Activity:
Starting at the line with "Where should I click to: Delete" and going on through the line with "Image resolution: width=1924", reproduce each line in the records below exactly and nothing more.

Records to process:

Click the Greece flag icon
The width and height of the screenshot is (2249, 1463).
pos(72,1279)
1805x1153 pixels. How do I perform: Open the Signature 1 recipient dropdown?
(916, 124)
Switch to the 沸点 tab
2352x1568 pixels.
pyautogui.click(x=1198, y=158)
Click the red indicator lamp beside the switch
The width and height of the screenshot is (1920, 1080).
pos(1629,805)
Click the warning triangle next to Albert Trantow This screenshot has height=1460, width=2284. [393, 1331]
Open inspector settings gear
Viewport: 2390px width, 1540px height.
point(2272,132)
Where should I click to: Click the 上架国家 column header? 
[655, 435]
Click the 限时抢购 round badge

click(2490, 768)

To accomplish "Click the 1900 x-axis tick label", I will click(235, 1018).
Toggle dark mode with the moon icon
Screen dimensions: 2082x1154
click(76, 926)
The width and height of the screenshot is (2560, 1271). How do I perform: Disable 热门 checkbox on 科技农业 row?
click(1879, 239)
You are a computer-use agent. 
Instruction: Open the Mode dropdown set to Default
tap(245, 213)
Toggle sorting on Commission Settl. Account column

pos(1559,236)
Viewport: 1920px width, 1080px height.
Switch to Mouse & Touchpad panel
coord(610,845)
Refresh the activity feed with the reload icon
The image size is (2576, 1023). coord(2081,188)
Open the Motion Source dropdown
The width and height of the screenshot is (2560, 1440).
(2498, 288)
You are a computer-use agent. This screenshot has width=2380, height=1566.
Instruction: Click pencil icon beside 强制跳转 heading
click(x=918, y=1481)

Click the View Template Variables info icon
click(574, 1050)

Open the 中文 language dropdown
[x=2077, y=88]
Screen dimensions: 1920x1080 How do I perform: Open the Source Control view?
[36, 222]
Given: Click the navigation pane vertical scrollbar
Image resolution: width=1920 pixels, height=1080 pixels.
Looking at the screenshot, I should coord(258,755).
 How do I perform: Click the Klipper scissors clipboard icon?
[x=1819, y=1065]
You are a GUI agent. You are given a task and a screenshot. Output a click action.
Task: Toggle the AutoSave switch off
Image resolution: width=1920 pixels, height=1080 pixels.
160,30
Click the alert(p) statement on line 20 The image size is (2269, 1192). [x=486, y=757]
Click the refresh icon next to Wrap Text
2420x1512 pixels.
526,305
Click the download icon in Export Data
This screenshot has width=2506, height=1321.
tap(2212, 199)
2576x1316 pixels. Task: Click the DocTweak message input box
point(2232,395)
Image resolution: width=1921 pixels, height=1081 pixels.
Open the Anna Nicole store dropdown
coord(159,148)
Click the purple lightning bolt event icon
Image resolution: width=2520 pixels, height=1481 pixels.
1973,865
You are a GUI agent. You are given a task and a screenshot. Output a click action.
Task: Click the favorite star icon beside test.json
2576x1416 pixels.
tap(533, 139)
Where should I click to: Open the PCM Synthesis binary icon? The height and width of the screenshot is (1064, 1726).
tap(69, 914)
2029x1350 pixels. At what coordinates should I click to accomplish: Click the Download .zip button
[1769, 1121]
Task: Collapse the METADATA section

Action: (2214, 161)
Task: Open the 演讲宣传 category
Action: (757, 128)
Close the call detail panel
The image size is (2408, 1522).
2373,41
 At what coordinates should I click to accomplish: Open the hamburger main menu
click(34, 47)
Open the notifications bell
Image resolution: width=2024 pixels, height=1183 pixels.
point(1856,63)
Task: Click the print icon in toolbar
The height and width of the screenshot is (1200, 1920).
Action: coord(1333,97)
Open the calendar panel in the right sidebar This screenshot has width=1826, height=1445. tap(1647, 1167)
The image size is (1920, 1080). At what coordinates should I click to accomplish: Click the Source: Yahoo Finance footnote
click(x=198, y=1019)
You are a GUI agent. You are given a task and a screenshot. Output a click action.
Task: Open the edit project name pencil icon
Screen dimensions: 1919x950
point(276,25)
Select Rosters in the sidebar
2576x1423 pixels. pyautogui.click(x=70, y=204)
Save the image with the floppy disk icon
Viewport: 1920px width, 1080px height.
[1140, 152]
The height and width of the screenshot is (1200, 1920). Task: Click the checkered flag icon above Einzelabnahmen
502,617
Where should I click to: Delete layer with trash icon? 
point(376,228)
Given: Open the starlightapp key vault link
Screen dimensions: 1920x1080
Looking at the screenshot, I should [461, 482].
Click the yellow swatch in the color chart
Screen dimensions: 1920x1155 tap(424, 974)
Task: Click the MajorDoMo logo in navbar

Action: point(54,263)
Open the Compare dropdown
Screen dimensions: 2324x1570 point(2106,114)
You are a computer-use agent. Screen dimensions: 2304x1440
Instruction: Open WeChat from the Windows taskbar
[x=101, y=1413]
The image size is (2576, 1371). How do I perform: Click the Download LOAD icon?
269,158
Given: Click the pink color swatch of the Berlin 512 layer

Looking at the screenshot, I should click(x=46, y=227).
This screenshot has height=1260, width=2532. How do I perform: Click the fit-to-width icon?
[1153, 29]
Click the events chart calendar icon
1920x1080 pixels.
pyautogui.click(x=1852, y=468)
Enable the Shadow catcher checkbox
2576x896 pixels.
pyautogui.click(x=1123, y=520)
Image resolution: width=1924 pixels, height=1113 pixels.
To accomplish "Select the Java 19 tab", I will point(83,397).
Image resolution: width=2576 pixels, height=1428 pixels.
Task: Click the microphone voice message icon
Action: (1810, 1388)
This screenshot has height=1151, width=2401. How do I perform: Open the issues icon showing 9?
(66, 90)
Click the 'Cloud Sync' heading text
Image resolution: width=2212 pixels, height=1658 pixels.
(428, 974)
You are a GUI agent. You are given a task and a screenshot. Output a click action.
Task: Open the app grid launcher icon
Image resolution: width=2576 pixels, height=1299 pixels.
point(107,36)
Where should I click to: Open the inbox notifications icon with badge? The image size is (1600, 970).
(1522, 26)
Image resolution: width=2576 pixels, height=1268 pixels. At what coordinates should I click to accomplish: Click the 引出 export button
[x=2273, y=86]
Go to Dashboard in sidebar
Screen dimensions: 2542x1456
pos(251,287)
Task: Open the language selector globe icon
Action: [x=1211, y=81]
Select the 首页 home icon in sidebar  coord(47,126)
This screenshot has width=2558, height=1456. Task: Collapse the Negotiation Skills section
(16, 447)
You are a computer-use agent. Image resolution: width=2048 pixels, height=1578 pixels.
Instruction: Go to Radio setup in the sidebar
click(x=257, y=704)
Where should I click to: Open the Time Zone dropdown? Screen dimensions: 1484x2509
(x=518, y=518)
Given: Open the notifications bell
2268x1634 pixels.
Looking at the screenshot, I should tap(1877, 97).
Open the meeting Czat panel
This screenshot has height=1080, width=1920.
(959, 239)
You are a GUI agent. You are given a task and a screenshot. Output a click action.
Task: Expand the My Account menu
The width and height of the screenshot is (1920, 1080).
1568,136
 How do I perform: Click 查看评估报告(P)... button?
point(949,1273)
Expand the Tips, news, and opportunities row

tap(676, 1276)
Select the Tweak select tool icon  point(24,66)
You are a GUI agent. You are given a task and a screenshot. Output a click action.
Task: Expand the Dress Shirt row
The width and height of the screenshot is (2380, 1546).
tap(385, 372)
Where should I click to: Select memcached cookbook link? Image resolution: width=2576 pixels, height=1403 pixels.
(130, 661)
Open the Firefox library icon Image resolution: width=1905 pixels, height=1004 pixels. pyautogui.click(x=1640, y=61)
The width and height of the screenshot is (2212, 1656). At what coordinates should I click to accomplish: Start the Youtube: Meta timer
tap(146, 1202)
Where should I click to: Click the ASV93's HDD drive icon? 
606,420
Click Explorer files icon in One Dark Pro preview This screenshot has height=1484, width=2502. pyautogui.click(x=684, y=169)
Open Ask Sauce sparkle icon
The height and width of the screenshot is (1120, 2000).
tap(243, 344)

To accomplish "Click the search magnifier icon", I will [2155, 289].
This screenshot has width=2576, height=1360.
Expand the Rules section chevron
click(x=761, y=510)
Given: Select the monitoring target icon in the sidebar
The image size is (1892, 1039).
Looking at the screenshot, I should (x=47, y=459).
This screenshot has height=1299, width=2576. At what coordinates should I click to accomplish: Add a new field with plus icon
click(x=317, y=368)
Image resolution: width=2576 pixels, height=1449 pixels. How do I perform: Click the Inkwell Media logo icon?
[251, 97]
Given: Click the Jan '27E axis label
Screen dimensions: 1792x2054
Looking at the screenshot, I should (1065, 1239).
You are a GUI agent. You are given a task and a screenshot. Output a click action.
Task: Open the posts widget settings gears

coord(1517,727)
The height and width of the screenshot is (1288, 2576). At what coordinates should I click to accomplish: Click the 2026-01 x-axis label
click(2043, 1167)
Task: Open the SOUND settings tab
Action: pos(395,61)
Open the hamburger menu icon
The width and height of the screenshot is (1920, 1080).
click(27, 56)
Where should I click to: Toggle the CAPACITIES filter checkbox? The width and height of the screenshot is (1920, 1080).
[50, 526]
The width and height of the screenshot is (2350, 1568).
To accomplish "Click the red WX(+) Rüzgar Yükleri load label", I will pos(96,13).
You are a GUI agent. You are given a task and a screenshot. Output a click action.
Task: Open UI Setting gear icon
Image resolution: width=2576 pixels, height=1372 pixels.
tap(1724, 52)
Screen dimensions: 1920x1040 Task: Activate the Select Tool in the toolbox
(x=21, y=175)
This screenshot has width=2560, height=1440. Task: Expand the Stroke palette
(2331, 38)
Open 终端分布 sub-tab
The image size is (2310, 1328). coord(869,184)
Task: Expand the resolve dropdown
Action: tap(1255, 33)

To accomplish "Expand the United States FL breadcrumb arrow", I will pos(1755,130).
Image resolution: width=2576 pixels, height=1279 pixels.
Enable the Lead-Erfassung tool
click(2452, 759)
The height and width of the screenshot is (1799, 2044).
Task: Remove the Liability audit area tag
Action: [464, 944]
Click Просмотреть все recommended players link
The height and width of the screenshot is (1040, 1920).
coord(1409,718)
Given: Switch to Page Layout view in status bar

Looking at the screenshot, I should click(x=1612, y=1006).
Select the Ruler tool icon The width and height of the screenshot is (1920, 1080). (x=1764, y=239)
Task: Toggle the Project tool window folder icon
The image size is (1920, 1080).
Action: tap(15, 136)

Exercise result:
Where should I click to: Delete layer with trash icon? 
point(376,228)
Given: Open the starlightapp key vault link
Screen dimensions: 1920x1080
Looking at the screenshot, I should [461, 482].
Click the yellow swatch in the color chart
Screen dimensions: 1920x1155 tap(424, 974)
Task: Click the MajorDoMo logo in navbar

Action: point(54,263)
Open the Compare dropdown
Screen dimensions: 2324x1570 point(2106,114)
You are a computer-use agent. Screen dimensions: 2304x1440
Instruction: Open WeChat from the Windows taskbar
[x=101, y=1413]
The image size is (2576, 1371). How do I perform: Click the Download LOAD icon?
269,158
Given: Click the pink color swatch of the Berlin 512 layer

Looking at the screenshot, I should click(x=46, y=227).
This screenshot has height=1260, width=2532. How do I perform: Click the fit-to-width icon?
[1153, 29]
Click the events chart calendar icon
1920x1080 pixels.
pyautogui.click(x=1852, y=468)
Enable the Shadow catcher checkbox
2576x896 pixels.
pyautogui.click(x=1123, y=520)
Image resolution: width=1924 pixels, height=1113 pixels.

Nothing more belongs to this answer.